## Exercise instructions:
Write out word for word the lines starting with the one that contains "Given: Click the" and going on through the one that contains "Looking at the screenshot, I should 93,404.", both included. Leave the pictures out.

## Information given:
-- -- --

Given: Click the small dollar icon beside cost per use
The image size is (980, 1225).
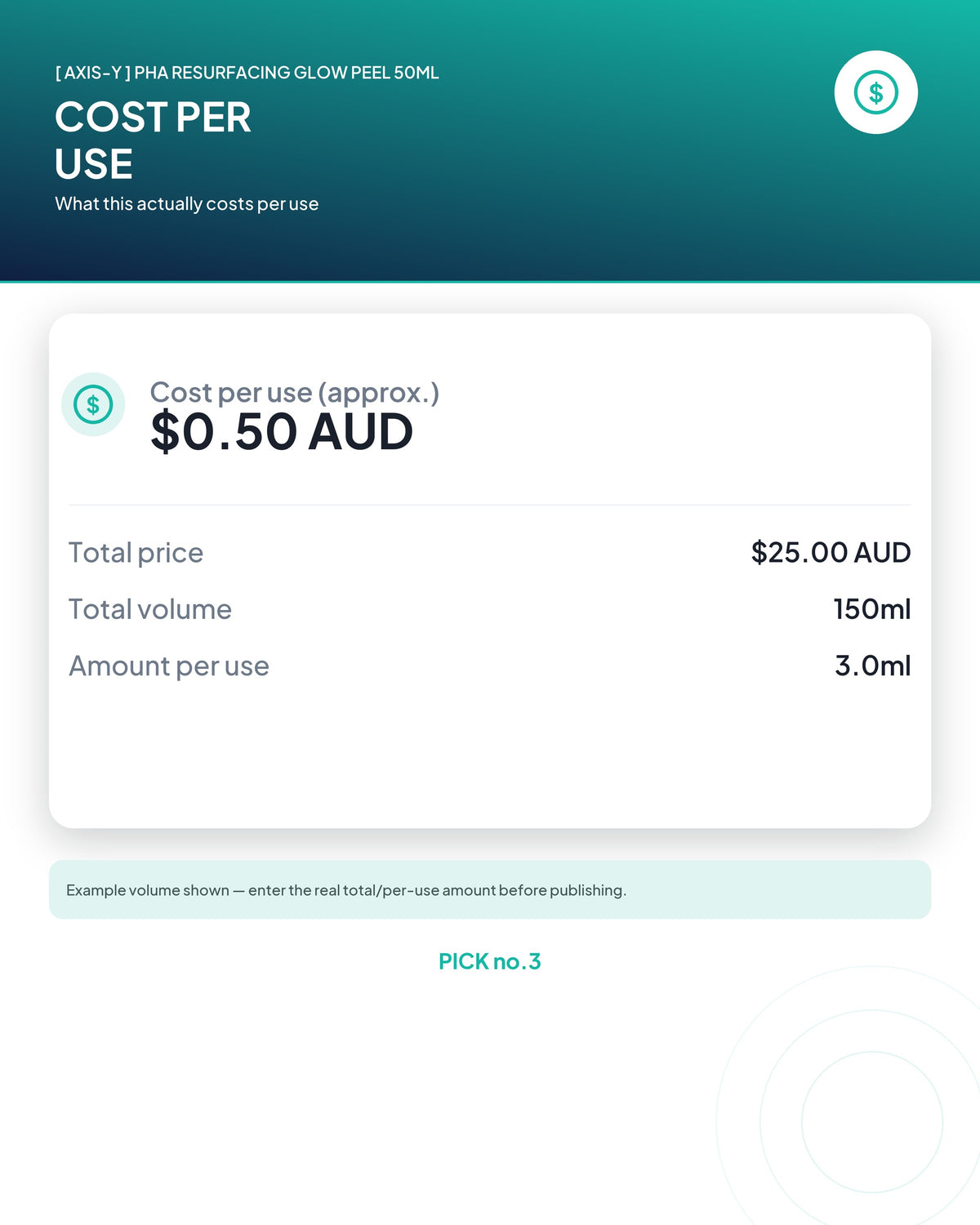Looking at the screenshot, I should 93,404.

-- -- --

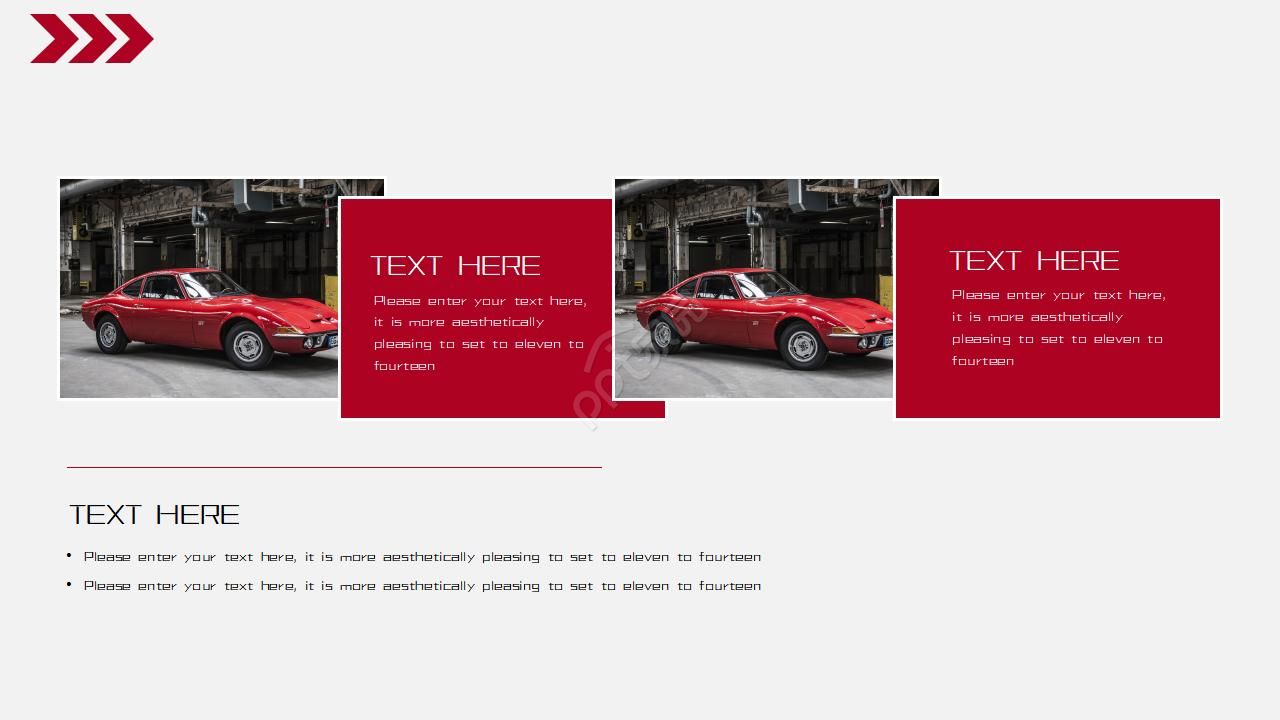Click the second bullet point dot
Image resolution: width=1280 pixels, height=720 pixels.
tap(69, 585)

-- -- --

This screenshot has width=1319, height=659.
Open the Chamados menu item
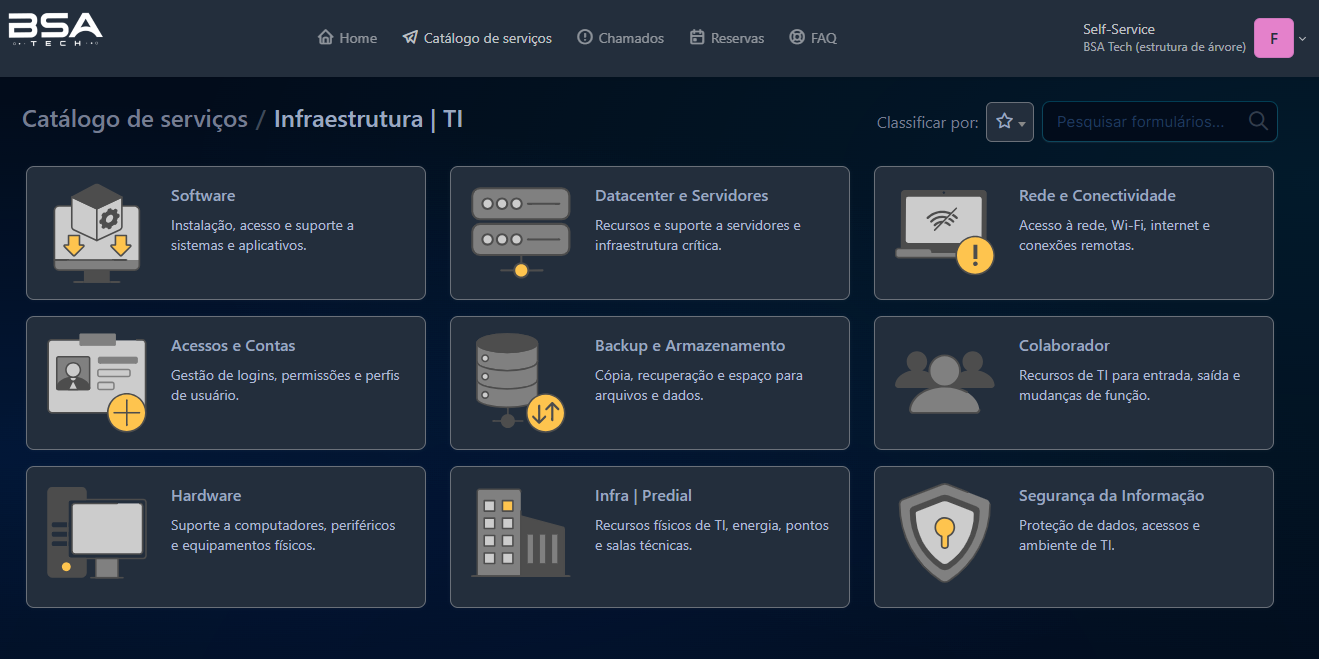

-- -- --

## Response:
Given: Click the small dollar icon beside cost per use
The image size is (980, 1225).
Looking at the screenshot, I should 93,404.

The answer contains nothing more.